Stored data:
# # #

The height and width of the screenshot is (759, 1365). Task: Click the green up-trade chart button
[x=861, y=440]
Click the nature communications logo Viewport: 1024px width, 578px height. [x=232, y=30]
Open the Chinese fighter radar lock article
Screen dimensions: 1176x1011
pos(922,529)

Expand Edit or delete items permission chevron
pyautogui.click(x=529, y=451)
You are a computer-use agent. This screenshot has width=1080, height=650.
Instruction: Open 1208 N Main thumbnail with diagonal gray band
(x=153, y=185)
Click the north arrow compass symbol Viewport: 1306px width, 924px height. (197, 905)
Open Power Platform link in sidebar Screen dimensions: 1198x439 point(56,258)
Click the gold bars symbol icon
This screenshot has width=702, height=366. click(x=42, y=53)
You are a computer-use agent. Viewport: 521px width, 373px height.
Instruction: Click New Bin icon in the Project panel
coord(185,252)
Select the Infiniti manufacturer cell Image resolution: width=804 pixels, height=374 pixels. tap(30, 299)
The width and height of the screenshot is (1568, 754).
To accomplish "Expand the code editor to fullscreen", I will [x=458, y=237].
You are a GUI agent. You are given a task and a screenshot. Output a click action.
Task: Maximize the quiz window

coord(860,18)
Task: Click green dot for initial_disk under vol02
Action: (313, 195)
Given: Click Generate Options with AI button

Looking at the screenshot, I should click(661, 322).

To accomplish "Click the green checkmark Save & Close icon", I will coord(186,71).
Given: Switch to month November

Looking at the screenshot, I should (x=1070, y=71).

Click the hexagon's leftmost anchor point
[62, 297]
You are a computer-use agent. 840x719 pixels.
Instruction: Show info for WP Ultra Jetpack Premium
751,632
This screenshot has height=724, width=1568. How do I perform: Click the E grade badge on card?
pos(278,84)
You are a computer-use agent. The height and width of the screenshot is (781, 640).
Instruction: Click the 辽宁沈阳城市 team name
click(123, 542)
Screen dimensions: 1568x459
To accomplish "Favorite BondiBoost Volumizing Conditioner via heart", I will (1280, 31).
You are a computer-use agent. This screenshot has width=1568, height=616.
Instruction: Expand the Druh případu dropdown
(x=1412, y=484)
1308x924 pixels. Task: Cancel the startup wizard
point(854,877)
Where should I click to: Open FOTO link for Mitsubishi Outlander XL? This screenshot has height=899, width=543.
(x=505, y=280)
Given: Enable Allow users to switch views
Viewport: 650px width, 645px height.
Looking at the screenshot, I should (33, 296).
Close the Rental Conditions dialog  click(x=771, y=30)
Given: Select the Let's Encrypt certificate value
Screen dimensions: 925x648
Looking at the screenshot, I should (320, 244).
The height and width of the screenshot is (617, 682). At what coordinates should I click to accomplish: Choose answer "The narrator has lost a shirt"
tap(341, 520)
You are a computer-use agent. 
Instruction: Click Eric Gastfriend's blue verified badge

# # #

### What to produce:
Output the records above in full, with nothing altered.

### Result:
The height and width of the screenshot is (759, 1365). Task: Click the green up-trade chart button
[x=861, y=440]
Click the nature communications logo Viewport: 1024px width, 578px height. [x=232, y=30]
Open the Chinese fighter radar lock article
Screen dimensions: 1176x1011
pos(922,529)

Expand Edit or delete items permission chevron
pyautogui.click(x=529, y=451)
You are a computer-use agent. This screenshot has width=1080, height=650.
Instruction: Open 1208 N Main thumbnail with diagonal gray band
(x=153, y=185)
Click the north arrow compass symbol Viewport: 1306px width, 924px height. (197, 905)
Open Power Platform link in sidebar Screen dimensions: 1198x439 point(56,258)
Click the gold bars symbol icon
This screenshot has width=702, height=366. click(x=42, y=53)
You are a computer-use agent. Viewport: 521px width, 373px height.
Instruction: Click New Bin icon in the Project panel
coord(185,252)
Select the Infiniti manufacturer cell Image resolution: width=804 pixels, height=374 pixels. tap(30, 299)
The width and height of the screenshot is (1568, 754).
To accomplish "Expand the code editor to fullscreen", I will [x=458, y=237].
You are a GUI agent. You are given a task and a screenshot. Output a click action.
Task: Maximize the quiz window

coord(860,18)
Task: Click green dot for initial_disk under vol02
Action: (313, 195)
Given: Click Generate Options with AI button

Looking at the screenshot, I should click(661, 322).

To accomplish "Click the green checkmark Save & Close icon", I will coord(186,71).
Given: Switch to month November

Looking at the screenshot, I should (x=1070, y=71).

Click the hexagon's leftmost anchor point
[62, 297]
You are a computer-use agent. 840x719 pixels.
Instruction: Show info for WP Ultra Jetpack Premium
751,632
This screenshot has height=724, width=1568. How do I perform: Click the E grade badge on card?
pos(278,84)
You are a computer-use agent. The height and width of the screenshot is (781, 640).
Instruction: Click the 辽宁沈阳城市 team name
click(123, 542)
Screen dimensions: 1568x459
To accomplish "Favorite BondiBoost Volumizing Conditioner via heart", I will (1280, 31).
You are a computer-use agent. This screenshot has width=1568, height=616.
Instruction: Expand the Druh případu dropdown
(x=1412, y=484)
1308x924 pixels. Task: Cancel the startup wizard
point(854,877)
Where should I click to: Open FOTO link for Mitsubishi Outlander XL? This screenshot has height=899, width=543.
(x=505, y=280)
Given: Enable Allow users to switch views
Viewport: 650px width, 645px height.
Looking at the screenshot, I should (33, 296).
Close the Rental Conditions dialog  click(x=771, y=30)
Given: Select the Let's Encrypt certificate value
Screen dimensions: 925x648
Looking at the screenshot, I should (320, 244).
The height and width of the screenshot is (617, 682). At what coordinates should I click to accomplish: Choose answer "The narrator has lost a shirt"
tap(341, 520)
You are a computer-use agent. 
Instruction: Click Eric Gastfriend's blue verified badge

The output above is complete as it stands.